_Problem_
Copy each line, word for word, from the one with "Task: Open Auston Bunsen's LinkedIn icon" through the final line of the listing, but skip the pictures.
Data excerpts Block Start
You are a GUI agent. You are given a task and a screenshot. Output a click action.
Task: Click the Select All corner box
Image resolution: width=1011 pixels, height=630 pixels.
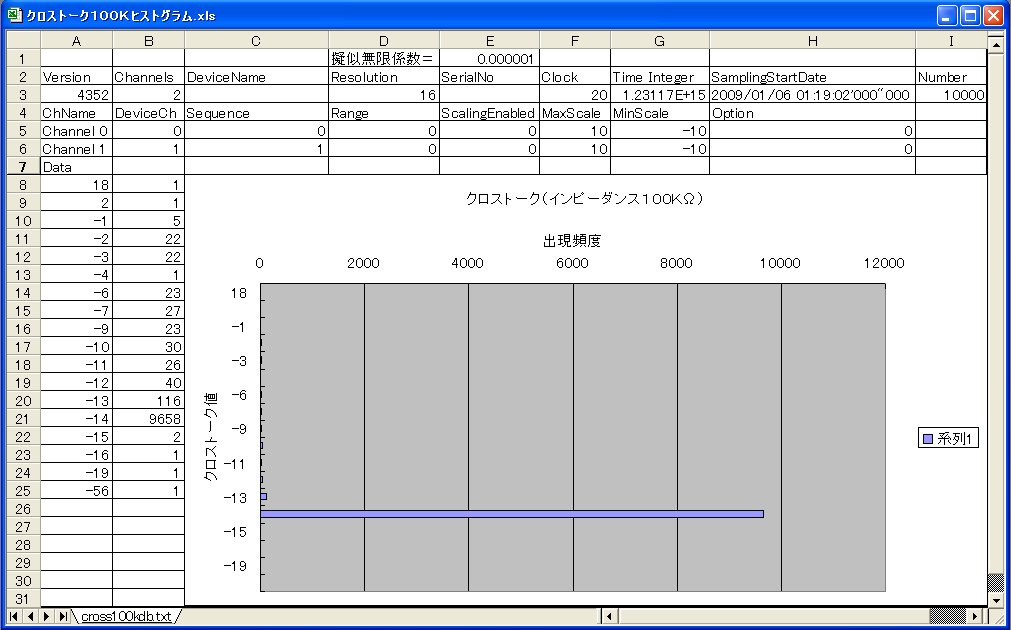point(23,41)
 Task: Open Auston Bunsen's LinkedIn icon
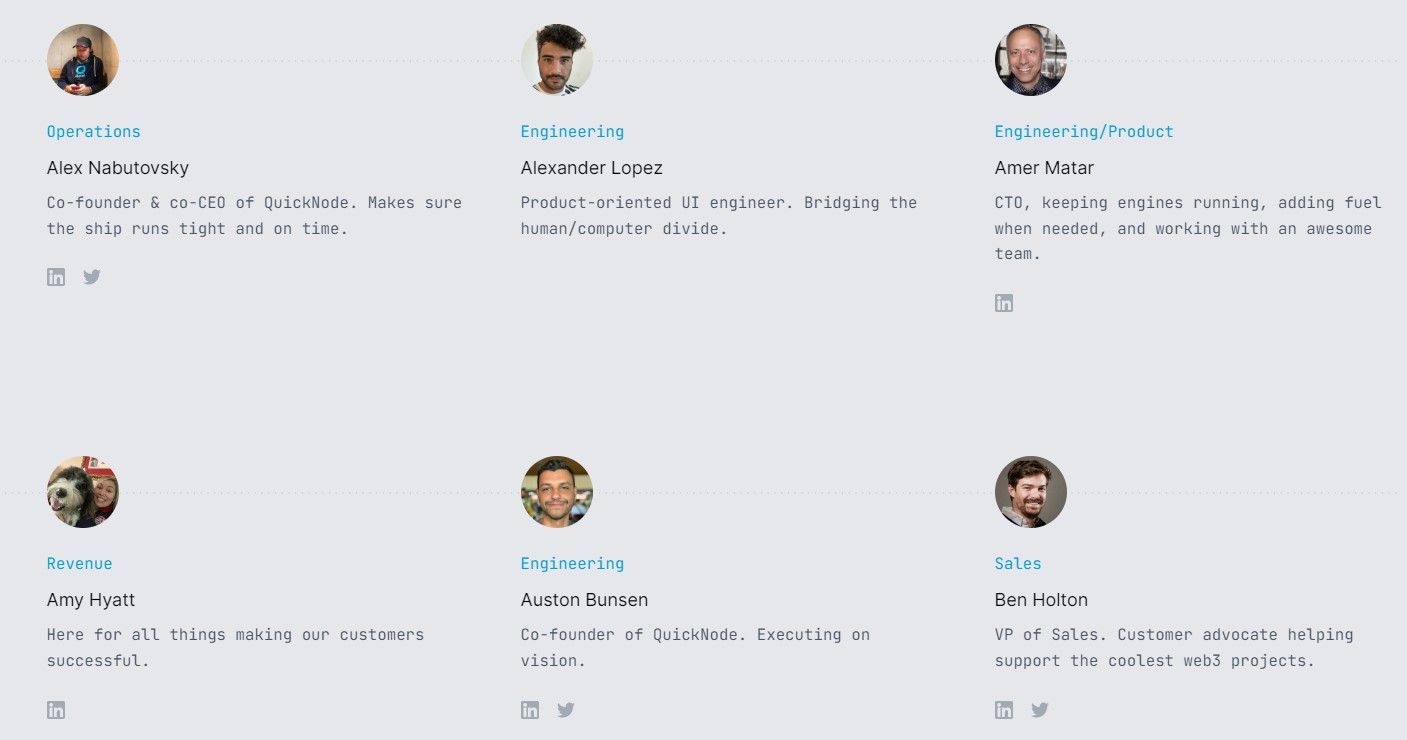pyautogui.click(x=530, y=709)
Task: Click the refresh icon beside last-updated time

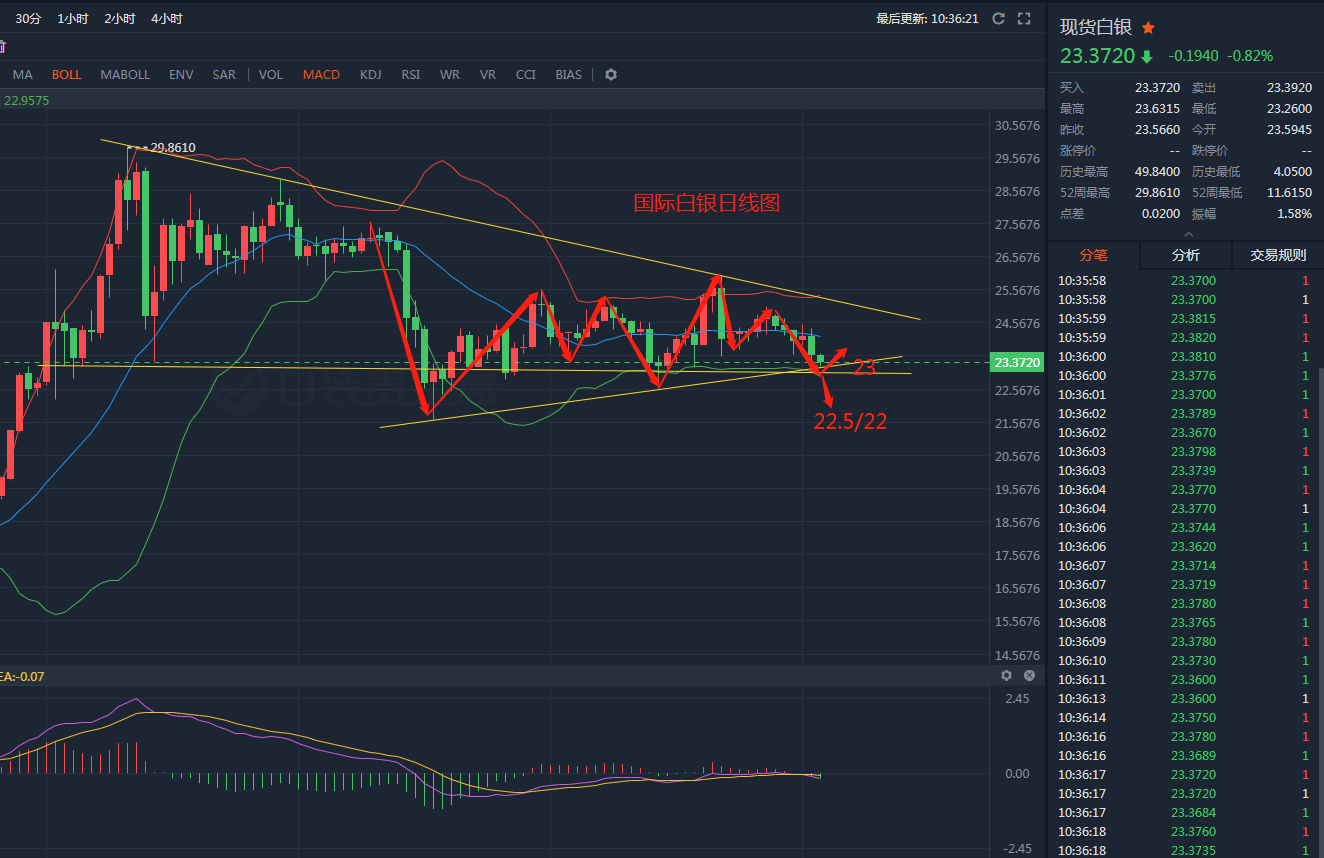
Data excerpts Block End
_Result of this task_
 Task: Open Auston Bunsen's LinkedIn icon
pyautogui.click(x=530, y=709)
Task: Click the refresh icon beside last-updated time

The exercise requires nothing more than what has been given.